Ero stanco delle classifiche, di Top of the pops, dei duetti con Marina Rei, delle collaborazioni con Benny Benassi. Ero stanco delle aperture a Nine Inch Nails e Depeche Mode, dei duetti con gli Afterhours, delle guest-star Morgan e Battiato.
Ero stanco di Al Bano che cantava in acustico Il cielo è indaco a Buona domenica. Ero stanco della cover punk di Intima melodia fatta dalle Pornoriviste, ero stanco di sentire Kamchatka al Nasqa e delle telefonate di Radio Rock.

Tutto ciò esisteva nella mia testa.
Lei non sa chi sono io!
Ciò che intorno era viola, lo era per questo, per questa mia esistenza alternativa.

E ricordo anche un evento particolare, in questa vita.
Fu bello vederla ballare le nostre canzoni, fu bello in particolare vederla scatenarsi all’Olimpico sulle canzoni che erano state scritte per lei, che parlavano di lei.
Fu bello vederla sfoderare quel sorriso alcolico su Qualcosa non va, un pezzo che era lei, lei in tutto e per tutto, un pezzo che sotto la musica allegra e sorniona nascondeva rabbialivoreamarezza. Anche quel ritornello, così apparentemente positivo ed in realtà così acre, quelle parole al vetriolo, quei sogni da sprecare, quelle cose da iniziare.

Mi faceva piacere notare, ancora una volta, che non capiva niente, che non aveva mai capito niente, che non si era mai impegnata a capire niente, che forse non le era mai davvero interessato capire niente.

Fu in quel momento, che mi svegliai.
Che guarii improvvisamente, senza l’ausilio di psicofarmaci o antidepressivi.
Fu quel particolare momento in cui realtà ed immaginazione vennero a contatto per un istante.
Un bivio che colsi al volo.
E da quel momento capii tutto.

Capii che la musica, nei primi tempi in cui la vivi, è una presa per il culo.
Appetibile, catchy, conturbante.

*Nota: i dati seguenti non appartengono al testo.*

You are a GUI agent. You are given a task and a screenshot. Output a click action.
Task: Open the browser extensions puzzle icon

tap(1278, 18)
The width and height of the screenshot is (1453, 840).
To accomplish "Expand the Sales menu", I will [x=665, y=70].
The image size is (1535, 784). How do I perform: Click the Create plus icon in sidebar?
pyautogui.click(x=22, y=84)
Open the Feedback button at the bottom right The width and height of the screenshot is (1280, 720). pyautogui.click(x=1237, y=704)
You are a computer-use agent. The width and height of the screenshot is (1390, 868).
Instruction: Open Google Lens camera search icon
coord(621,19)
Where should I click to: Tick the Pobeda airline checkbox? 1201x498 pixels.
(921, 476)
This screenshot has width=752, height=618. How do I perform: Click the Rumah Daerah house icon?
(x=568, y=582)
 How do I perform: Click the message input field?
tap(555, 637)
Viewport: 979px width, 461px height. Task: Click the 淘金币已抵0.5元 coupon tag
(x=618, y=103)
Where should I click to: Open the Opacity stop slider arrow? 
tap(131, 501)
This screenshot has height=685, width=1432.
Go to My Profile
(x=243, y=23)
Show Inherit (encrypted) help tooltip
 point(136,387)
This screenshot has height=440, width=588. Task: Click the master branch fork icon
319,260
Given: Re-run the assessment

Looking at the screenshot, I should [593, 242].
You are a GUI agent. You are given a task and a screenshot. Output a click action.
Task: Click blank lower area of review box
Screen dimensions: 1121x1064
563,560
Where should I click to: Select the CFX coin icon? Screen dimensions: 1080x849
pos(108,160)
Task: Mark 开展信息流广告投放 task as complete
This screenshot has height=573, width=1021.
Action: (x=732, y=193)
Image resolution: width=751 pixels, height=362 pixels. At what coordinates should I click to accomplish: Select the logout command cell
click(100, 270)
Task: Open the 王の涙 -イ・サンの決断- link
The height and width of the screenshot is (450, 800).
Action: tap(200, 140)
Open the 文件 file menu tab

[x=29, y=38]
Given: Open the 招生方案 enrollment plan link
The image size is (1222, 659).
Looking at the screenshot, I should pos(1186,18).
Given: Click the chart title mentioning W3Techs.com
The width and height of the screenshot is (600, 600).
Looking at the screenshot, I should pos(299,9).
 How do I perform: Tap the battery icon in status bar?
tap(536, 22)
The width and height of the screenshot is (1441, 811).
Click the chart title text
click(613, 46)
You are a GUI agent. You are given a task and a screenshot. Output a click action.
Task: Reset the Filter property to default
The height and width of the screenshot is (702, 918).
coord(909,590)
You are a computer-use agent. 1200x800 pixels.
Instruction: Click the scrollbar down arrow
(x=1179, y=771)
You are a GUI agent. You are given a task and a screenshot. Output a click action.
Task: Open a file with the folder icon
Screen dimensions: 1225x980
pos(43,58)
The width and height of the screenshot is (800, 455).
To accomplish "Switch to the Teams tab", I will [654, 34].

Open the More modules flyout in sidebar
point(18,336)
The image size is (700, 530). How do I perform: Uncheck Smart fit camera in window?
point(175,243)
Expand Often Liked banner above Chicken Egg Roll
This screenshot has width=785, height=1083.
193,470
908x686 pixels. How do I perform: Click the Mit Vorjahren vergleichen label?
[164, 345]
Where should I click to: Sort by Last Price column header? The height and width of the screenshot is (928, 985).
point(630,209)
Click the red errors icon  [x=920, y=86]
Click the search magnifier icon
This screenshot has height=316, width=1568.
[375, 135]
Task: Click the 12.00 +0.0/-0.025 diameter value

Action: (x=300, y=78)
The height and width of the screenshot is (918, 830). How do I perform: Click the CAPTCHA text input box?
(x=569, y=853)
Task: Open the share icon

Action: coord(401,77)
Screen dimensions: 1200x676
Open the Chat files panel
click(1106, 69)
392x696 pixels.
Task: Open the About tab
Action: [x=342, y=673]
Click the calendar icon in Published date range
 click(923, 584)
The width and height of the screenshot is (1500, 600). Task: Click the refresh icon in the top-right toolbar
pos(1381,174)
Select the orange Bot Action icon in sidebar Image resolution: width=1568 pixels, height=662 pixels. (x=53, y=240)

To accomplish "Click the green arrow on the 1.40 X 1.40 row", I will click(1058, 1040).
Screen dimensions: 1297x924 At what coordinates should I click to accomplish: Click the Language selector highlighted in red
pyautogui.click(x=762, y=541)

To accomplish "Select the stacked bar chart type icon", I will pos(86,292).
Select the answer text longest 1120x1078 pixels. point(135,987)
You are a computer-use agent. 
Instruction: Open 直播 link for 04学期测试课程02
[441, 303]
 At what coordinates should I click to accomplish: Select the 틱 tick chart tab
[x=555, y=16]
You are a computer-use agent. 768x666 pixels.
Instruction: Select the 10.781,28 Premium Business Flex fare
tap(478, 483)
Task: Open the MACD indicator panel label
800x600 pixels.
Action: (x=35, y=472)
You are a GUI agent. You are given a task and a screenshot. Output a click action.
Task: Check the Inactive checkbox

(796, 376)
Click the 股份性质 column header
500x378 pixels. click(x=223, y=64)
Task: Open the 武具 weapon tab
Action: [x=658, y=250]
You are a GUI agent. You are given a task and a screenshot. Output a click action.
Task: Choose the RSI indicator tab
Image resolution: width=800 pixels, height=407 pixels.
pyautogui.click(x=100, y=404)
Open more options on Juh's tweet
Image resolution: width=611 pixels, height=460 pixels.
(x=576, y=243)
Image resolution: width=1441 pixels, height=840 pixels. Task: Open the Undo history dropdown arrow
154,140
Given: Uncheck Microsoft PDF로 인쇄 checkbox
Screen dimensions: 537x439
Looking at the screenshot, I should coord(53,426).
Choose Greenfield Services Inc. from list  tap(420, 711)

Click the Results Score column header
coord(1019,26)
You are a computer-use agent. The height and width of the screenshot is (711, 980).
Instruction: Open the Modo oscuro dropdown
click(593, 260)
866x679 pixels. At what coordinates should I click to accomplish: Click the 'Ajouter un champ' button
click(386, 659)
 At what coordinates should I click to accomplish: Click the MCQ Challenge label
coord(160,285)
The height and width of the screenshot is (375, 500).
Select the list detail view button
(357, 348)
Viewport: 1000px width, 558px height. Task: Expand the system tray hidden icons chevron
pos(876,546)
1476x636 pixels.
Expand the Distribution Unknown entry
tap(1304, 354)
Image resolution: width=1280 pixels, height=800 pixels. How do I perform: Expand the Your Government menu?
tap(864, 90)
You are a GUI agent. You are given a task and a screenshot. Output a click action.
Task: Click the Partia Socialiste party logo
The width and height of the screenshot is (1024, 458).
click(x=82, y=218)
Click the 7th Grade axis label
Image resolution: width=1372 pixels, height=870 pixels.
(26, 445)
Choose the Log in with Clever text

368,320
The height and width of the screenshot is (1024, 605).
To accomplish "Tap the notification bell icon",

Te la fa credere talmente bene che ti ci masturbi da mane a sera.
Poi, in seconda istanza, diventa un bel calcio nei coglioni.
Una botta forte e decisa, una punizione di Mihajlovic sulle palle, svegliarsi colpiti da una palata di ghiaccio.
E’ quando capisci che è tutto finto, che qui non si va da nessuna parte, che ciavevano raggione quelli che cantavano Nooo future for meee.
E appena dopo, la musica torna a farsi culo.
Precisamente, un calcio nel culo.
Ti butta fuori dall’uscita secondaria senza se e senza ma.

Ma in quel momento capii anche un’altra cosa.
Capii che, con tutto questo andare tra cazzi e culi, io e la musica avevamo decisamente poco a cui spartire.